Features change every few years. Consumer interfaces evolve constantly. But foundational infrastructure, once established, creates value for decades. This philosophy continues to guide every decision we make.
Today, artificial intelligence is transforming financial services. Devices are becoming smarter. Payments are becoming conversational. Banking is moving closer to the edge. Machines are beginning to transact autonomously. Yet all of these innovations still require one essential capability: secure, trusted, interoperable communication between devices.
The need we identified over a decade ago has become even more relevant today. What has changed is the scale of the opportunity.
When we started, we were enabling digital payments acceptance. Today, we are enabling intelligent financial interactions between people, businesses, banks, AI systems, and connected devices. Our protocol now supports an ecosystem where payments, commerce, mobility, banking, credit, and financial services can all coexist seamlessly.
That evolution reinforces an important belief we have always held – Innovation should never be limited by today’s use cases. It should be designed for tomorrow’s possibilities.
Every device can communicate. Every merchant deserves access to digital infrastructure. Every consumer should be able to transact securely without worrying about underlying technology. If we could build a protocol that made those interactions effortless, the applications of the technology would continue to grow as the ecosystem matured.

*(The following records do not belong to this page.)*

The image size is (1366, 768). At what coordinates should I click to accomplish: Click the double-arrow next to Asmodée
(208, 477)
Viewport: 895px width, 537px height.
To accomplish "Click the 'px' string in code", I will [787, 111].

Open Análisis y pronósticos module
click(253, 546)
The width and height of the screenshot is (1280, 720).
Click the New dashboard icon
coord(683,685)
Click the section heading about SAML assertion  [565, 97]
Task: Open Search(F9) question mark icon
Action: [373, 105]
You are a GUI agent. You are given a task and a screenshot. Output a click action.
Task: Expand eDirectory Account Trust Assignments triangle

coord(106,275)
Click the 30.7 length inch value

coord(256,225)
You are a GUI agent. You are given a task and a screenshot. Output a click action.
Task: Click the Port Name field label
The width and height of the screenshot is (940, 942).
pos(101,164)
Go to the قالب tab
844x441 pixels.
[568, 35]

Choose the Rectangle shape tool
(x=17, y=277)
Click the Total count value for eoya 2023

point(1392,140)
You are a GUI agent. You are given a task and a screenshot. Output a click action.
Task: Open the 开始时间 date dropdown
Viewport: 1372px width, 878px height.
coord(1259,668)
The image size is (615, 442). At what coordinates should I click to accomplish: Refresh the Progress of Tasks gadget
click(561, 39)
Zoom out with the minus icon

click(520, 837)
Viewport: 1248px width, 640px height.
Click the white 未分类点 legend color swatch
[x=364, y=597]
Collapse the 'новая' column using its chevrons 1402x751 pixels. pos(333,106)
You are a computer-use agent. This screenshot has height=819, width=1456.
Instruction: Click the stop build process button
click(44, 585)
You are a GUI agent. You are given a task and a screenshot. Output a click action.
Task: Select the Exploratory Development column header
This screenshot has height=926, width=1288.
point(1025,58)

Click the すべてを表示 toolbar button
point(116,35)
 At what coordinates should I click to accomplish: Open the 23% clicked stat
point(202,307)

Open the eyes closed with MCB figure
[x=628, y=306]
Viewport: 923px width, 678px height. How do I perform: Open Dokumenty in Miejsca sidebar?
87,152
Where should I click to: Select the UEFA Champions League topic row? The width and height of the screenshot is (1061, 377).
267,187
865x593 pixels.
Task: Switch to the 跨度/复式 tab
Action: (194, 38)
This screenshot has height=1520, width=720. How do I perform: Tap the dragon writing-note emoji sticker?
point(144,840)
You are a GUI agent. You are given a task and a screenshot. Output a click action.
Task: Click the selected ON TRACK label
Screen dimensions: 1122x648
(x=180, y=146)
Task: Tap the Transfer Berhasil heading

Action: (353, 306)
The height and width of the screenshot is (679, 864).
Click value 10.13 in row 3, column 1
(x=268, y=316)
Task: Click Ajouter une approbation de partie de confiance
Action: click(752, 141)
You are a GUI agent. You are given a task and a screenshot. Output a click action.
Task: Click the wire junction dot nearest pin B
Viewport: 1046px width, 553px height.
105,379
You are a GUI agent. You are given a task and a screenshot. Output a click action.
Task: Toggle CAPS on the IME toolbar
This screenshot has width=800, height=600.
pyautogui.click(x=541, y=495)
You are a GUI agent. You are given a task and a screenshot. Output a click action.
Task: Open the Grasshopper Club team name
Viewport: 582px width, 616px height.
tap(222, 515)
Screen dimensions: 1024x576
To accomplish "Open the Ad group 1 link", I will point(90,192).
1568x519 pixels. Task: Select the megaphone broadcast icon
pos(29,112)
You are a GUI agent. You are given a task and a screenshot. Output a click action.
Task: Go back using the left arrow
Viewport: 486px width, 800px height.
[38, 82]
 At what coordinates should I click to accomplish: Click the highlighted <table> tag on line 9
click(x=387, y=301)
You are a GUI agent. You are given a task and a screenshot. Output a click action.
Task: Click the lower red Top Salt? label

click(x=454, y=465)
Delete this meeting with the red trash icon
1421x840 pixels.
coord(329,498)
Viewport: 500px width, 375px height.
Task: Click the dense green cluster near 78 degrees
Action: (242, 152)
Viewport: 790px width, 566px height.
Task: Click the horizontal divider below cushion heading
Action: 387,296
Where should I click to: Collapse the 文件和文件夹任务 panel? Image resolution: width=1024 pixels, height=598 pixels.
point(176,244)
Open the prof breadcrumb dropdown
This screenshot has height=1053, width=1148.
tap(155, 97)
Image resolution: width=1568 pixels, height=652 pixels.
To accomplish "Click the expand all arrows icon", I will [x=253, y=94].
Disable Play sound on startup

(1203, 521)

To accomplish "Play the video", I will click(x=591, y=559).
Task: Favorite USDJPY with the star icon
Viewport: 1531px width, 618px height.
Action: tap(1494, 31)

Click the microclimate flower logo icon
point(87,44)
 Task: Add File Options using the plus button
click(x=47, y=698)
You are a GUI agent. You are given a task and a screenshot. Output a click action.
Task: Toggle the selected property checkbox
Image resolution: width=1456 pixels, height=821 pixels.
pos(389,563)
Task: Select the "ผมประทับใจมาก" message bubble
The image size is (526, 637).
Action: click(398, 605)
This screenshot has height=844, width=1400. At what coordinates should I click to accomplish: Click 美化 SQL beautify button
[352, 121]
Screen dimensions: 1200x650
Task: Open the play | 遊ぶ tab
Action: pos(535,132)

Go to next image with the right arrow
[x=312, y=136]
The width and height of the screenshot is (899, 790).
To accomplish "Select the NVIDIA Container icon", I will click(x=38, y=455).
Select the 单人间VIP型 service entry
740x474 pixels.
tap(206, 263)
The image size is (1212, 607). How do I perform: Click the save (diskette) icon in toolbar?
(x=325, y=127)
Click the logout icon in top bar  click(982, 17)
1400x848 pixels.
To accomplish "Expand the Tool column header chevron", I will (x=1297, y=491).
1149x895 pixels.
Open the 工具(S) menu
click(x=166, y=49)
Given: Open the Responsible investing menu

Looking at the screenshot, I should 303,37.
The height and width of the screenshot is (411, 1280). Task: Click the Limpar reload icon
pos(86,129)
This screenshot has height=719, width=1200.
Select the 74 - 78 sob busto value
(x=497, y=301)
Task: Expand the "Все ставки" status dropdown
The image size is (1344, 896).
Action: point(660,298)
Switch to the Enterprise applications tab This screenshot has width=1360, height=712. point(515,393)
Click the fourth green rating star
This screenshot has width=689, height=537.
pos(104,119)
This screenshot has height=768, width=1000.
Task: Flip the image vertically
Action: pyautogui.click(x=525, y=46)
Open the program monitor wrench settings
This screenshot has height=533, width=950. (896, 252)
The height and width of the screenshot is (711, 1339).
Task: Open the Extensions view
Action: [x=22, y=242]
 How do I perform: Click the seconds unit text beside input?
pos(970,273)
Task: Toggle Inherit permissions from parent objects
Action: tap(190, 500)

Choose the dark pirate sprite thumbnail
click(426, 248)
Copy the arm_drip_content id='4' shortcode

That is exactly what has happened.
Our journey has never been about betting on sound for the sake of being different. It has been about recognizing that the future of digital finance would demand infrastructure that is inclusive, hardware-agnostic, intelligent, and capable of connecting an increasingly diverse ecosystem of devices.
Today, as the world moves towards Agentic AI, embedded finance, and voice commerce, we believe how intelligence and data move securely between devices, and how financial services become available wherever economic activity takes place.
More than a decade later, that conviction continues to shape everything we build. What began as an idea around sound has evolved into a foundational layer powering intelligent payments, connected banking, and AI-driven financial ecosystems.